Cuando efectuamos todas nuestras actividades siempre tenemos la confianza de que lo hacemos bien, que lo hemos aprendido y sabemos controlar la situación. Así caminamos todos los días a la escuela, conocemos el camino, conducimos, desayunamos, manejamos cubiertos y herramientas, escribimos y leemos. Todo esto con la seguridad en nosotros mismos y en las herramientas que manejamos en la cotidianidad que forma nuestra vida y nos ofrece la experiencia. La destreza crece, entre mejor lo hacemos y la maestría llega cuando la confianza y seguridad se introduce en nuestra forma de ser.
Pero qué es lo que pasa si algo falla, la rutina se quiebra porque algo pasó en el camión o en el auto, alguien amaneció indispuesto en casa, nos desvelamos o alguien nos dijo una mentira y no pudimos dormir porque nos decepcionamos, estamos tristes o nos mantenemos en vela enojados.
Tal vez no hay sentido para lo que haremos al otro día y ya no hay confianza y comienzan los miedos a despertarse. A pensar en que acumulamos años o no hemos alcanzado una meta. Quizás esa persona en la que tanto habíamos confiado ya no lo es y dependíamos de eso, el miedo invade con la interacción con las personas.
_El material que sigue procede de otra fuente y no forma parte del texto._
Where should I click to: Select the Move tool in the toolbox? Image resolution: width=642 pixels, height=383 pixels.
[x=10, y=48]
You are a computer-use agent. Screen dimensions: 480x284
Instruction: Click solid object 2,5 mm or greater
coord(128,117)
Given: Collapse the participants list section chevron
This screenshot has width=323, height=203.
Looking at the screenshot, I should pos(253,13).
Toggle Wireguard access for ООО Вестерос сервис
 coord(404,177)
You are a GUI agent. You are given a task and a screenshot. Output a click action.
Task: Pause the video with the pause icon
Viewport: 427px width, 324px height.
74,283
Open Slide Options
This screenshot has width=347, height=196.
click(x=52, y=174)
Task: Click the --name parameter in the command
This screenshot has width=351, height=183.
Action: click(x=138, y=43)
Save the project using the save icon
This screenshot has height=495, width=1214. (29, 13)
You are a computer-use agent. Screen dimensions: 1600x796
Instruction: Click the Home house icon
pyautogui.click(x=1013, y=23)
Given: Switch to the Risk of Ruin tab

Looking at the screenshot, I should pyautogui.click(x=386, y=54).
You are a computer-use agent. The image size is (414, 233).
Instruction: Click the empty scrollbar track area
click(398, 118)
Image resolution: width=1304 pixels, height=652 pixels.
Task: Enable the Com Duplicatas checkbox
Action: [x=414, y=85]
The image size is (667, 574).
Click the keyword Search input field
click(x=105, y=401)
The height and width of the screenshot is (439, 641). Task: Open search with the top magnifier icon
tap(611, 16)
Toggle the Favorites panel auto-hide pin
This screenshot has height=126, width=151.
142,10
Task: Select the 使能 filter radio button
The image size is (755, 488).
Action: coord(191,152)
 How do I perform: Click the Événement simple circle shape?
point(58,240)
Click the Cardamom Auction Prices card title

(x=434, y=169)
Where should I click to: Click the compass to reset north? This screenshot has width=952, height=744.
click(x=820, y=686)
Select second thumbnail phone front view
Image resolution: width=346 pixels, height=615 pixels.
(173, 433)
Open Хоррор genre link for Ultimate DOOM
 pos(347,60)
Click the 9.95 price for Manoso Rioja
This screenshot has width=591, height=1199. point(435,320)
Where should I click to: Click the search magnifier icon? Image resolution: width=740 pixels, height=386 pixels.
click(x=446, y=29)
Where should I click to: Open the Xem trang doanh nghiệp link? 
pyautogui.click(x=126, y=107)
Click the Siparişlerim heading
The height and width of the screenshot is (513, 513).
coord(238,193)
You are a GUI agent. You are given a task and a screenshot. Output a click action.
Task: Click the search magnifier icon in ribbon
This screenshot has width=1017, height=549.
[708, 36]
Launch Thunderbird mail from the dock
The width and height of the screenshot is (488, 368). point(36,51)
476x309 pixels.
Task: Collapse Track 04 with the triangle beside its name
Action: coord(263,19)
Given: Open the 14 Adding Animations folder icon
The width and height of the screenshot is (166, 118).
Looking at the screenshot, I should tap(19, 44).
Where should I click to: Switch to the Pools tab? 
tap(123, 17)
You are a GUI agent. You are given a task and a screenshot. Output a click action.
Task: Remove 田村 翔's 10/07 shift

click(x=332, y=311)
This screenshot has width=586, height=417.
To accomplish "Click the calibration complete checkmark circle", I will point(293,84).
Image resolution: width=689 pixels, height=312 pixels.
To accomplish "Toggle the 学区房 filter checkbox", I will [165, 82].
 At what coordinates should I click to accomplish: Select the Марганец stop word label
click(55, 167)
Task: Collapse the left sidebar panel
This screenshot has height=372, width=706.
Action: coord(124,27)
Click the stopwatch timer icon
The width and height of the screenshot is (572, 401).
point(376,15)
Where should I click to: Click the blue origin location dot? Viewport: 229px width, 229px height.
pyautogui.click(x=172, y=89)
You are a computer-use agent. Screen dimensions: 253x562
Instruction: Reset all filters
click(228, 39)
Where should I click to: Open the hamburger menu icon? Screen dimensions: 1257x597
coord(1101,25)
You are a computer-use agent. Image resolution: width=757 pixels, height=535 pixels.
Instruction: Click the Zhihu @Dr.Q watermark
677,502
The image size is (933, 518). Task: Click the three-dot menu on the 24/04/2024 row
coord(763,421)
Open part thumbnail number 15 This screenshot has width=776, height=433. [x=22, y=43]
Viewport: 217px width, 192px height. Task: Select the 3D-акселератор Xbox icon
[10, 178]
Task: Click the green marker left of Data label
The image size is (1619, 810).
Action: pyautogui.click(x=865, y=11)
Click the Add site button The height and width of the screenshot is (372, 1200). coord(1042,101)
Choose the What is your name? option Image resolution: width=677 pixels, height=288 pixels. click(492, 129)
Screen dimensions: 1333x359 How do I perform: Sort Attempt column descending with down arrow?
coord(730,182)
Asi que cuando nos cubren esos temores comienzan también las inseguridades en todo lo que hacemos, que si no estudiamos bien, que qué tal si no funciona, a lo mejor es tramposo, me dejará tirado el trabajo, para qué hago lo que hago si nada me sale bien.
Los miedos entonces conforman nuestro comportamiento y se introducen en la cotidianidad, se pierde la brújula y el sentido del hacer se diluye poco a poco, ya no importa si se hace o no importa si comienza con una perorata que no termina en ninguna acción.
La confianza es como la esperanza, se podría decir que son sinónimos, también es como la fe en algo o alguien, se pierde cuando esperamos que todo salga como se piensa, como se planea. Pero si algo falla ya no salimos a la calle porque pensamos que algo sucederá o alguien se atravesará en el camino y mi tolerancia será menos que cero. Así que la confianza, fe y esperanza aparecen en el mismo camino y cuando alguno desaparece comienza el pánico en cada paso que se da.
Enfrentar los miedos, dicen, es la mejor medicina para avanzar y recuperar la seguridad o eliminar cualquier resentimiento o tal vez seguirlo alimentando pero al fin y al cabo el enfrentamiento es inevitable si se quiere seguir cuerdo.
Cuando es alguna desavenencia llena de telarañas tal vez se pueda compensar el daño y descargar el costal que diario cargamos por alguna culpa o revancha. Pero si se queda con nosotros esa carga, nuestro camino siempre será como el de Sísifo, siempre será lo mismo y nunca se podrá avanzar salvo que se tenga el valor de ver esos temores cara a cara y para eso necesitamos conocernos bien porque no es cualquier cosa el enfrentar un miedo. Se dice fácil pero aceptar que lo tenemos es un trabajo arduo y de carácter.
No porque sea una cuestión de mortal resolución aunque si sería mortal el no enfrentamiento porque permanecerá hasta la muerte y pediremos perdón a cada persona que se atraviese en nuestro camino agónico, así que pensándolo bien si es mortal para el alma y para el cuerpo. Estaremos estancados tanto como eso que nos corroe no sea eliminado o saneado y se pueda perdonar a uno mismo o tal vez a alguien o a algo. Aunque en el fondo siempre los miedos nacidos son por propia decisión, la de creer que algo puede ser del tamaño de nuestras expectativas, eso es desear de acuerdo a como nosotros pensamos que debe ser, creo que eso el origen del deseo o esperanza en algo o alguien y por lo tanto sí somos responsables de crearnos esos miedos, tal vez de manera inconsciente, por cariño, por confianza, por deseo.
No hay manera de seguir adelante con miedos, temores o inseguridades, la vida no puede darnos certezas absolutas ni siquiera una certeza en la cima de un razonamiento. Así que será mejor que avancemos o dejemos nuestra existencia en manos de una lechuga que finalmente pasará inadvertida salvo que alguien la tenga en un sandwich.